Pumps for underground drinking water

Tuesday, 06 April, 2010



The United Nations General Assembly declared 22 March as World Water Day. This day was dedicated to technical projects aiming to improve the drinking water supply of people all over the world. One of these projects concerns a unique water supply system on Indonesia’s Java island, which was designed by scientists at the Karlsruhe Institute of Technology and was commissioned in March 2010.

Some of the equipment used for the new supply system funded by the German Ministry of Education and Research was made by KSB Group. The company supplied combined pump-turbine modules that draw their drive energy from a stream running at a depth of 100 m below the ground.

Since the rural region has no power grid and diesel-driven pump sets are too expensive to operate, engineers had to come up with an unusual technical solution. They worked out that by damming the stream, enough electricity can be generated to drive the pumps. So, rather than using expensive and high-maintenance turbines, the drive energy is now generated by reverse-running pumps. Via a mechanical coupling they drive several high-pressure pumps which, in turn, transport the water to a tank above.

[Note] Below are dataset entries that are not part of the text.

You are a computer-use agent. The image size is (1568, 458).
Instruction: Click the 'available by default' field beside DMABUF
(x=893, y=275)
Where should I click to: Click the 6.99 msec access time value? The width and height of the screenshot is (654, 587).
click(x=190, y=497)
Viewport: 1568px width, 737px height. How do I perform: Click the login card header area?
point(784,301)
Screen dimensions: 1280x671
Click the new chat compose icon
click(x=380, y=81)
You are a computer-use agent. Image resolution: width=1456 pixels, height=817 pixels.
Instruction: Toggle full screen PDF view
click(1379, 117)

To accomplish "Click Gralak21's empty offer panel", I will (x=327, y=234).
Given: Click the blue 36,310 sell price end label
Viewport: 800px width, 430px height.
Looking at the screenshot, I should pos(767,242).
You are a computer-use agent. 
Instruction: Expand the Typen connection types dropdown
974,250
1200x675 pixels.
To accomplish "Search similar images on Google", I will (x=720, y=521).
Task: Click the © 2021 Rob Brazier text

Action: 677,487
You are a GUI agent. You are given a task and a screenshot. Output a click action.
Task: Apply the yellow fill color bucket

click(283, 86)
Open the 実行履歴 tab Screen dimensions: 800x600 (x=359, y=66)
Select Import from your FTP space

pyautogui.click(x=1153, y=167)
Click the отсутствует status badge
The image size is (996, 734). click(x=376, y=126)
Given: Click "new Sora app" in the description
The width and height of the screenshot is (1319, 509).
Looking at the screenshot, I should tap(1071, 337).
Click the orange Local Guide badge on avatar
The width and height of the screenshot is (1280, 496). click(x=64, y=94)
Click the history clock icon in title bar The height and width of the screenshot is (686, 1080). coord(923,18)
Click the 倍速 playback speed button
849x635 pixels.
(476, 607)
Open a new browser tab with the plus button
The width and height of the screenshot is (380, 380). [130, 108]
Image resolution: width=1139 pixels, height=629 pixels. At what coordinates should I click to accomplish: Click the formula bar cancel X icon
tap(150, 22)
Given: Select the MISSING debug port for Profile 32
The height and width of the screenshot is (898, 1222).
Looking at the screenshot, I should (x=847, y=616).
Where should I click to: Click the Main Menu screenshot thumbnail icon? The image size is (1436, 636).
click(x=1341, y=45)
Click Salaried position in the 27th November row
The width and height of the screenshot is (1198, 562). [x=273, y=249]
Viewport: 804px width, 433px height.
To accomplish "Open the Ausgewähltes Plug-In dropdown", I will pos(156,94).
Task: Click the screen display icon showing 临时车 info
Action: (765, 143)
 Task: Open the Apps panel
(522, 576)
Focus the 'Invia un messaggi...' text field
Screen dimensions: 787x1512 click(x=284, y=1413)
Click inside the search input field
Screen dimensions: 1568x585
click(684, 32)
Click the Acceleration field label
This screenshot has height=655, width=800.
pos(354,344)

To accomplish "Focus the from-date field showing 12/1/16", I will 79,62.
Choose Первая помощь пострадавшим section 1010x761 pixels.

Depending on the season, the local population of some 75,000 now have more than 50 L of drinking water per head a day at their disposal. Without the system, they had to make do with just 10 L as they had no access to this source of drinking water which used to flow unused into the Indian Ocean. The self-sufficient system serves as an example for similar projects in other regions of the world. In Indonesia, work on a second project of this kind has already started. The next underground water supply system is to be built in the Seropan cave and completed by 2011.